Just because an ad product makes a lot of sense, it doesn’t mean it won’t fail.
Twitter squashed its buy button this week. Facebook had previously killed its own buy button and Instagram and Pinterest have struggled with theirs as well. Sources told Digiday that buy buttons have struggled on social platforms because transactions have been clunky, inventory has been mismanaged and consumer intent was never properly understood.
“Users don’t buy on social networks currently,” said Forrester analyst Jessica Liu. “Users are much more likely to discover and explore brands, products and services on social media than they are to buy.”
Given the ecommerce success of companies like Amazon and the high levels of reach and engagement found on social platforms, marketers were bullish on the potential of buy buttons when they began to roll out a few years ago. But as time passed and more platforms adopted tried them out, they’ve never fully caught on.
In a survey from email marketing platform Campaigner released last month, 72 percent of marketers reported that they had experienced no sales as a result of buy button. And 40 percent of marketers reported that they planned to reduce their buy button usage this year.
EMarketer analyst Krista Garcia said that buy buttons still appeal to a small group of users. In some surveys, many people report that they are unsure where social buy buttons are placed and some people are unaware they exist.
“I think it gets a little lost in the scroll,” she said. “There is this idea that there is a pent up demand. But it hasn’t happened yet.”
Reps from agencies Wondersauce and Huge said that part of the reason why adoption of buy buttons has been slow is because the transactions that occur through them aren’t seamless like they are on ecommerce websites. Even marketers optimistic about the potential of platform buy buttons, like Movement Strategy co-founder Jason Mitchell, noted that the platforms have a hill to climb in getting users accustomed to transacting directly on the platform.
“Amazon is successful because they actually deliver on the promise of saving time through innovation,” said Charlie Fiordalis, chief digital officer at Media Storm. “Social buy buttons have an unknown buying process.
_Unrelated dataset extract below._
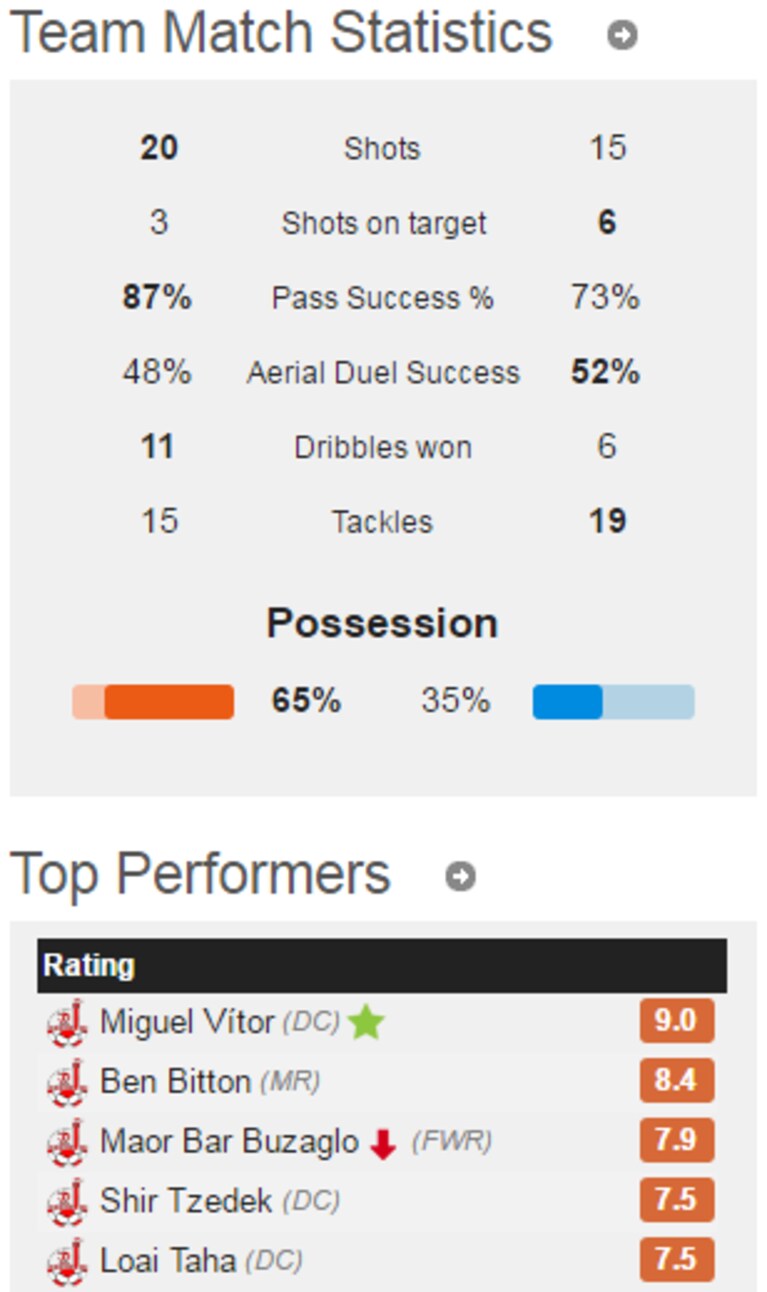Click the 8.4 rating badge
The width and height of the screenshot is (767, 1292).
(x=677, y=1081)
I can imagine people hovering over the button and thinking ‘great targeting, definitely need this, but how long will it take to go through the checkout process.’”
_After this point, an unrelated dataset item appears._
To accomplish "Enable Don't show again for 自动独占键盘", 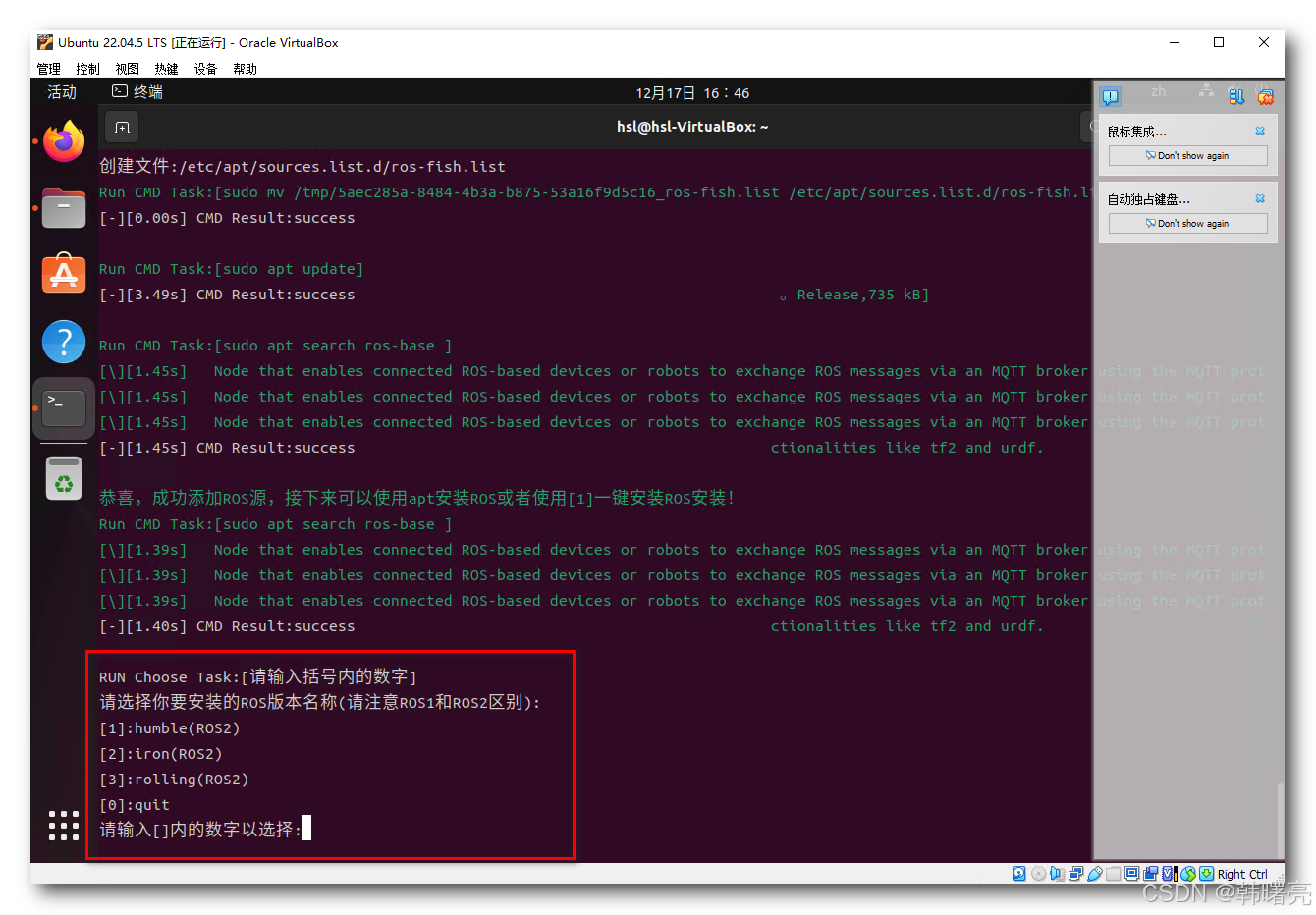I will click(1186, 223).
Justin Benson, CEO of payments platform Spreedly, said that inadequate inventory management and a misunderstanding of consumer intent have plagued buy buttons. Because online shoppers tend to visit a page several times before purchasing, a “‘spontaneous buy’ assumption was probably a critical error to begin with,” he said.
“Consumers on Twitter – and social overall – are not in ‘shop mode,’ but rather ‘research mode,” said Andy Amendola, director of digital strategy at The Community. “Although most millennials have become instant gratification-prone for some things, they are not ready to push that buy button just yet.”